• **ФРАГМЕНТ ТЕКСТА**:
_ _ _
Под управлением ЛЕРО Хоральная синагога пользовалась значительной популярностью. Иностранный ученый, приехавший в Ленинград в сентябре 1925 г. на торжества по случаю 200-летия Академии Наук, отмечал в письме:
На второй день праздника (очевидно, Рош Хашана. — М.Б.) были в Хоральной синагоге, где слышали замечательного кантора и прекрасный хор. Было много молодежи. Синагога была битком набита.
Даже Ленинградская правда нехотя признавала, что синагогу посещали не только нэпманы, но и «кустари, съезжающиеся из Невеля и Витебска в поисках призрачного счастья, и даже иногда отсталые жены рабочих».
Соперничество национального и хасидского лагерей
Не вся еврейская религиозная жизнь в городе концентрировалась вокруг ЛЕРО. Основным центром притяжения для хасидов Хабада был Любавичский ребе (Любавичер) Иосиф-Ицхак Шнеерсон, переехавший из Ростова-на-Дону в Ленинград в июне 1924 г. Влияние Шнеерсона, как религиозного лидера, распространялось и на нехабадников. В годы НЭПа его роль увеличилась благодаря энергии, организаторским способностям и харизме молодого ребе, а также в результате вакуума, образовавшегося после выезда из страны многих выдающихся раввинских авторитетов. Раввин Шнеерсон, стоя во главе образованного в 1922 г. нелегального Раввинского комитета, выступал от имени всех верующих в СССР. Вместе с ребе в Ленинград переехал Мерказ — исполнительный орган Комитета. С 1925 г. Шнеерсон получал от представителя Джойнта в Москве ежегодную материальную помощь на нужды Комитета, которая должна была компенсировать недостаток средств, ранее собиравшихся внутри общин. Распоряжаясь значительными денежными суммами, Любавичский ребе распределял их на поддержку нелегальных иешив, хедеров, шойхетов и Меламедов во многих местечках советской России. В 1925 г. усилиями ребе в городе Невель Ленинградской губернии открылся Бейт-мидраш для подготовки раввинов и шойхетов, обслуживавший главным образом (но не только) Хабад. Особая помощь в религиозных вопросах оказывалась колонистам новых еврейских сельскохозяйственных поселений.
В квартиру раввина Шнеерсона, расположенную в самом сердце города на втором этаже углового дома на перекрестке улиц Пестеля и Моховой, приезжали любавичские хасиды со всех концов страны. В огромной гостиной, превращенной в синагогу, на молитву регулярно собиралось множество людей. Бескомпромиссная, неутомимая деятельность Шнеерсона беспокоила власти, видевшие в нем серьезное препятствие к распространению атеизма среди советских евреев. О степени этой тревоги можно судить по сравнению ребе с Лениным в лозунге: «Против ребе Шнеерсона — за Ленина!», брошенном Б.Горевым в его книге Против антисемитов. По вынужденному признанию Ленинградской правды, переезд в Ленинград цадика Шнеерсона вызвал рост интереса к религии «не только со стороны еврейских буржуазных элементов, но и более или менее широких кругов евреев-трудящихся». В ОГПУ Шнеерсона считали «одним из столпов еврейского религиозного движения ортодоксов (хасидов)».
_ _ _
• **СОДЕРЖИМОЕ НАБОРА ДАННЫХ**:
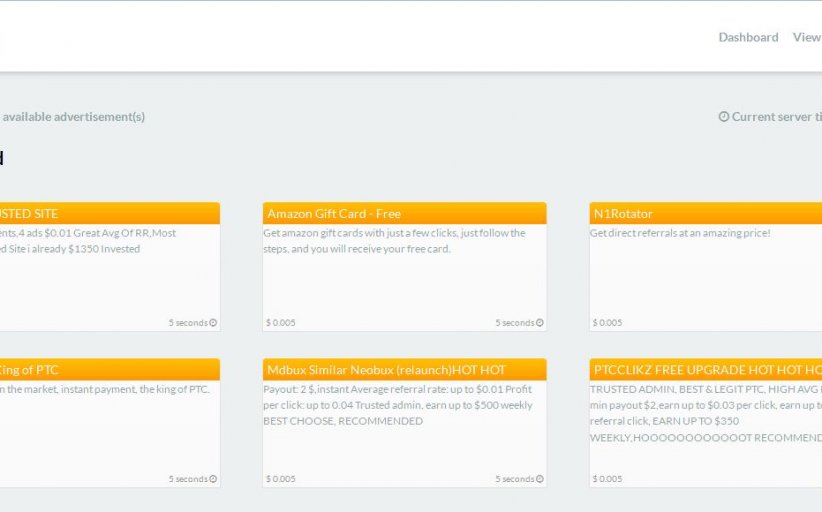Click the $0.005 price in PTCCLIKZ ad
822x512 pixels.
click(607, 479)
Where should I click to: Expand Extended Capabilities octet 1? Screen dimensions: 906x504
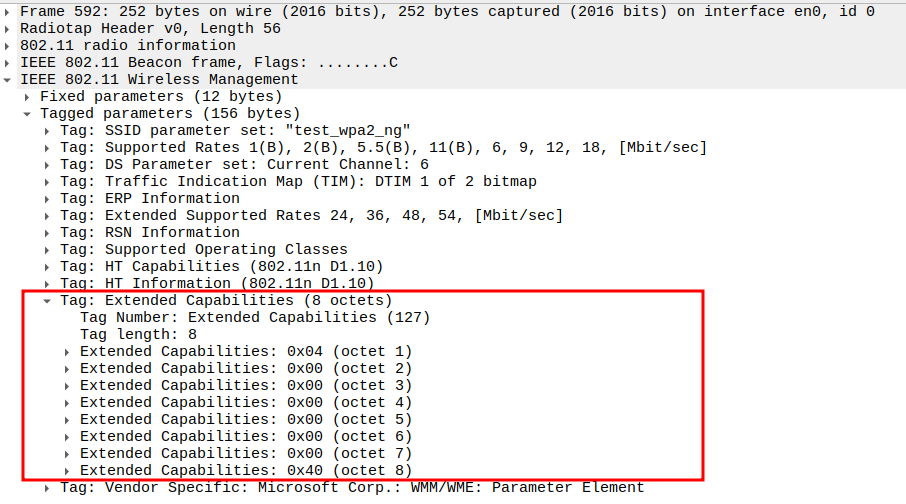tap(68, 352)
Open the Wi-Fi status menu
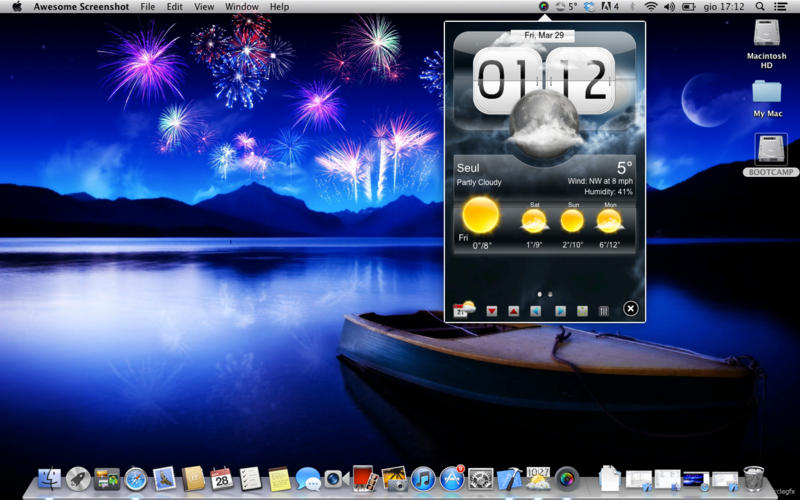Screen dimensions: 800x500 coord(651,7)
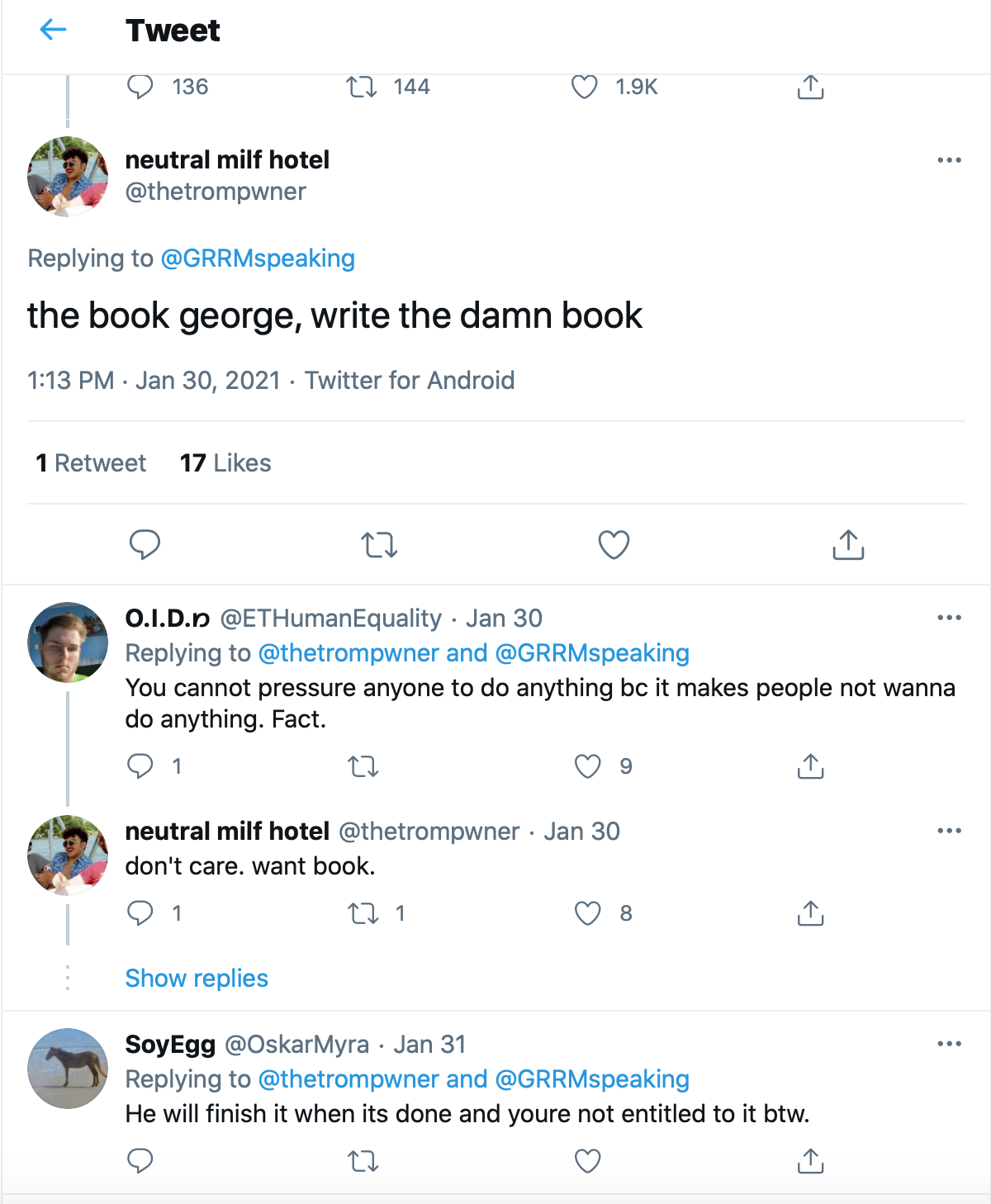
_ _ _
• **ЗАДАНИЯ ДЛЯ ВЫПОЛНЕНИЯ**:
A: Перепишите весь текст о религиозной жизни евреев Ленинграда от слов «Под управлением ЛЕРО» вплоть до слов «была битком набита.», поменяв «кантора» на «хазана».
B: Откуда, согласно тексту о религиозной жизни евреев Ленинграда, переехал в Ленинград Любавичский ребе Иосиф-Ицхак Шнеерсон в июне 1924 г.?
Эти данные взяты из другого источника и с текстом не связаны.

• **ОТВЕТЫ НА ЗАДАНИЯ**:
A:
Под управлением ЛЕРО Хоральная синагога пользовалась значительной популярностью. Иностранный ученый, приехавший в Ленинград в сентябре 1925 г. на торжества по случаю 200-летия Академии Наук, отмечал в письме:
На второй день праздника (очевидно, Рош Хашана. — М.Б.) были в Хоральной синагоге, где слышали замечательного хазана и прекрасный хор. Было много молодежи. Синагога была битком набита.

B: Из Ростова-на-Дону.